Могла бы поклясться, я видела, как его передернуло, но, возможно, это лишь пляшущие тени деревьев в лучах заходящего солнца. Эдварда Манденауэра не волновал никто и ничто, кроме охоты.
— У меня не было выбора, — пожал плечами он.
— Со мной был. Вы могли бы рассказать мне, кто я. Проявить хоть капельку любви.
— Нет, не мог. — Его костлявые плечи поникли, и он отвернулся к горизонту. — Я потерял слишком много любимых женщин. Каждый раз, когда монстры забирали следующую, отмирала часть моей души.
— Должно быть, он толпу женщин потерял, — пробурчала Джесси.
Я сделала несколько шагов по сухой листве, пока не оказалась прямо за спиной человека, который, как выяснилось, приходился мне дедом.
— Я не знал, кем ты станешь, — тихо сказал он, — и не знал, придется ли мне в один ужасный день тебя убить.
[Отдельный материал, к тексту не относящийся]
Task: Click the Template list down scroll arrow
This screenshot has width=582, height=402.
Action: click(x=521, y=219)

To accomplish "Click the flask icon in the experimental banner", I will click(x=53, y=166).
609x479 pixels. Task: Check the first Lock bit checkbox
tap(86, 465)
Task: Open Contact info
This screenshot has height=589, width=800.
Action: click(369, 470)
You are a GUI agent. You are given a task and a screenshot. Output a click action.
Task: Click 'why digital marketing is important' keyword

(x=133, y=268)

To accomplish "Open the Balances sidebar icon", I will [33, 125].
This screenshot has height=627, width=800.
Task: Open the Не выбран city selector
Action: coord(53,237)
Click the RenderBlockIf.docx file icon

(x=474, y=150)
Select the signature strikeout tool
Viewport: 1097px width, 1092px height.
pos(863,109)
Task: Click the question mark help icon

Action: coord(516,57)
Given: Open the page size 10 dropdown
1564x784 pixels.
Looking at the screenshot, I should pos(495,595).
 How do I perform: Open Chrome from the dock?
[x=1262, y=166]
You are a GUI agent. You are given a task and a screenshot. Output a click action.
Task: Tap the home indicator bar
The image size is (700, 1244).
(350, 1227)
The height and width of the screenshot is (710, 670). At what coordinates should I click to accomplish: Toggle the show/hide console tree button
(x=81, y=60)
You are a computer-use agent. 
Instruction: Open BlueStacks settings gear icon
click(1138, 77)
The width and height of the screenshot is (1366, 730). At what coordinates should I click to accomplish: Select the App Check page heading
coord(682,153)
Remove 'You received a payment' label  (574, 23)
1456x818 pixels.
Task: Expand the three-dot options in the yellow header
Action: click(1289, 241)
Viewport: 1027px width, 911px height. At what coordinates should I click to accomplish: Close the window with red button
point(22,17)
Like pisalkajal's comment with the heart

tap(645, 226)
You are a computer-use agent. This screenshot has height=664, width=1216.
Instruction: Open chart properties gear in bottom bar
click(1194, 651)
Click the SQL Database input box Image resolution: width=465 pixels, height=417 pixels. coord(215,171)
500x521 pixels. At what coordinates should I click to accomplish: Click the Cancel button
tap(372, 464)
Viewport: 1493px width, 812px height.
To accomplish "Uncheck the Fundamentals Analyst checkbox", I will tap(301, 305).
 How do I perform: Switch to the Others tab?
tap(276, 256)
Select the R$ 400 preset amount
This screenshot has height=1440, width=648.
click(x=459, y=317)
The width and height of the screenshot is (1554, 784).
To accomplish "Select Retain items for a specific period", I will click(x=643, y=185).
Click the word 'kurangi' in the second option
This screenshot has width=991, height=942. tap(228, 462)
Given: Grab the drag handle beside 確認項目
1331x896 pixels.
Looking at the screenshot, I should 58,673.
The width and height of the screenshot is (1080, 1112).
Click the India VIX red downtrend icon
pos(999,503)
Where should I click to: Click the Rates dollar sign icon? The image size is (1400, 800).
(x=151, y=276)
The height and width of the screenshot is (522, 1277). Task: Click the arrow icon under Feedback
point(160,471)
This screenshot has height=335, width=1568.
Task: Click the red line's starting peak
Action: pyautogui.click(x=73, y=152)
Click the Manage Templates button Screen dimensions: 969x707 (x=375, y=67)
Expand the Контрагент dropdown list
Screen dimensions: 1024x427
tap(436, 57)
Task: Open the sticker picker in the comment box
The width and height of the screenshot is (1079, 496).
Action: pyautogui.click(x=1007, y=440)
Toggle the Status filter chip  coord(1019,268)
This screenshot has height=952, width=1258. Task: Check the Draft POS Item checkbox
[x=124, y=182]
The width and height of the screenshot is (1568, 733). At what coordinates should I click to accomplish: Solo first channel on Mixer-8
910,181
Как я мог качать тебя на коленях и говорить, что все будет хорошо? Разве это не было бы большей ложью, чем все другие?
Не уверена. Но я поняла, в каком затруднительном положении он находился. Кроме того, представлять Эдварда качающим ребенка на коленях еще страшнее, чем воображать чудовищ, обитающих в ночи.
— Когда я превратилась, почему вы меня не убили?
— Каждый раз, глядя на тебя, я видел…
— Кого?
— У тебя бабушкины глаза. — Он набрал в грудь воздуха и распрямил сутулые плечи. — И я правильно поступил, сохранив тебе жизнь. Ты была ключом ко всему.
— Забавно, как все в итоге вышло.
— Жизнь имеет обыкновение описывать полный круг, если дать ей достаточно времени.
— Вы могли бы сказать мне правду после моего возвращения из Стэнфорда.
— Тогда было уже поздно. Слишком много лжи. И мне не хотелось, чтобы кто-нибудь узнал.
— Как унизительно, когда внучка обрастает мехом.
— Именно.
Не проронив больше ни слова, он зашагал прочь. Некоторые привычки никогда не меняются.
— Что ж, это было… интересно. — Джесси наставила пистолет на Джека, который пребывал в таком недоумении, что, казалось, сейчас упадет в обморок.